Your answer must repeat all of the entries word for word, without any images.

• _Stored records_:
==========

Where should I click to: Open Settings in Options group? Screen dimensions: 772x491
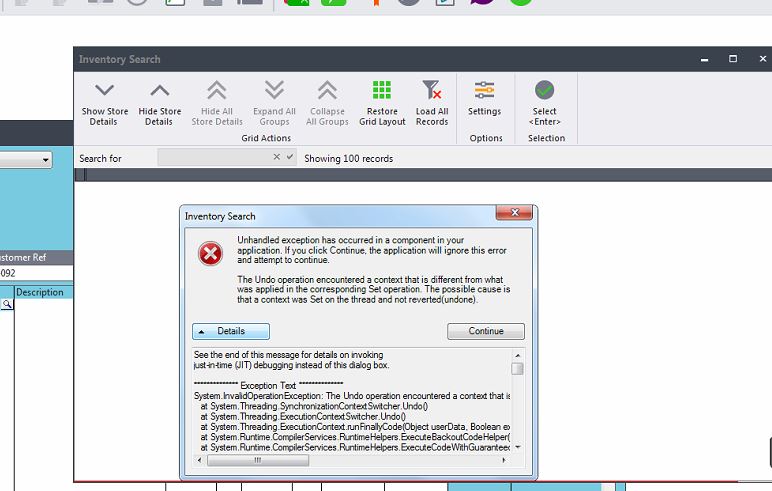pyautogui.click(x=485, y=92)
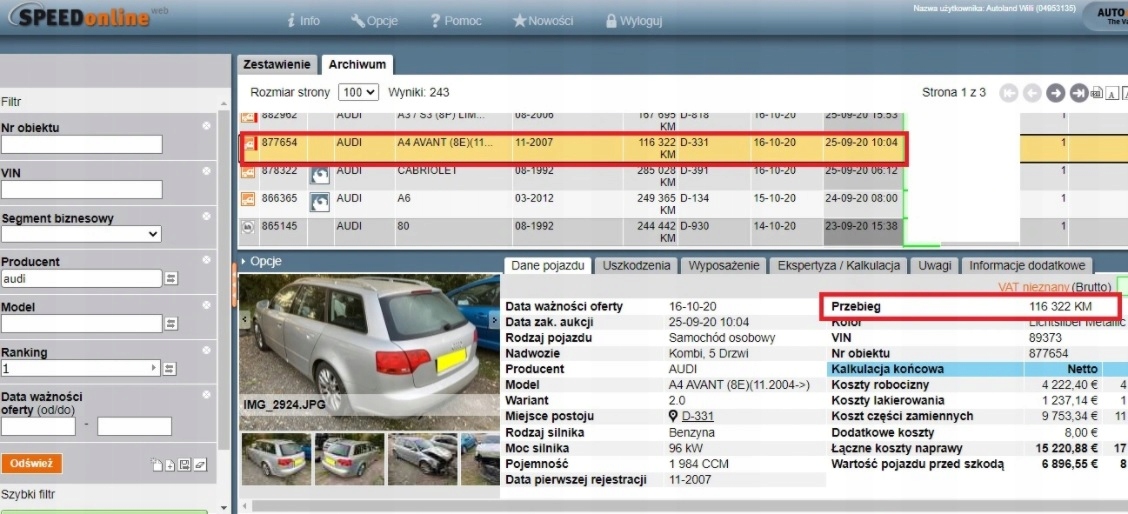Viewport: 1128px width, 514px height.
Task: Select the damaged front car thumbnail
Action: pyautogui.click(x=421, y=459)
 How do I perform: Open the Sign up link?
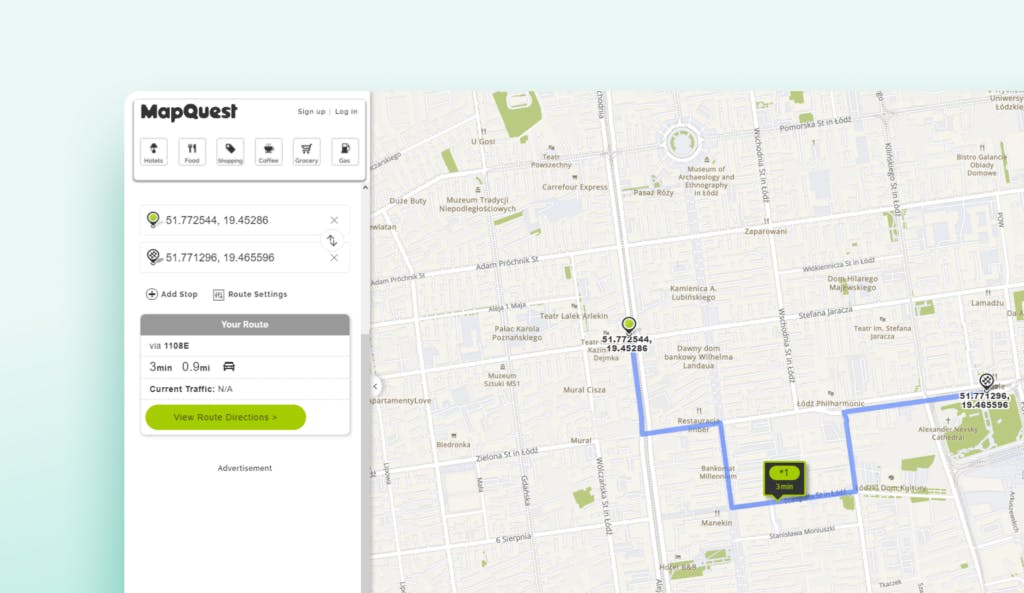pos(312,112)
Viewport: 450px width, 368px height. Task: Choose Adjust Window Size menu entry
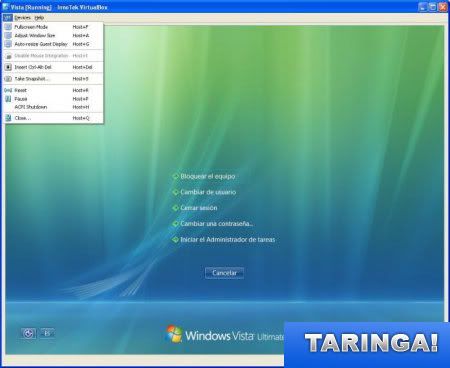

==========

• _Exercise output_:
Where should I click to: Open Settings in Options group? Screen dimensions: 772x491
pyautogui.click(x=485, y=92)
Viewport: 1128px width, 514px height.
Task: Select the damaged front car thumbnail
Action: pyautogui.click(x=421, y=459)
 How do I perform: Open the Sign up link?
pos(312,112)
Viewport: 450px width, 368px height. Task: Choose Adjust Window Size menu entry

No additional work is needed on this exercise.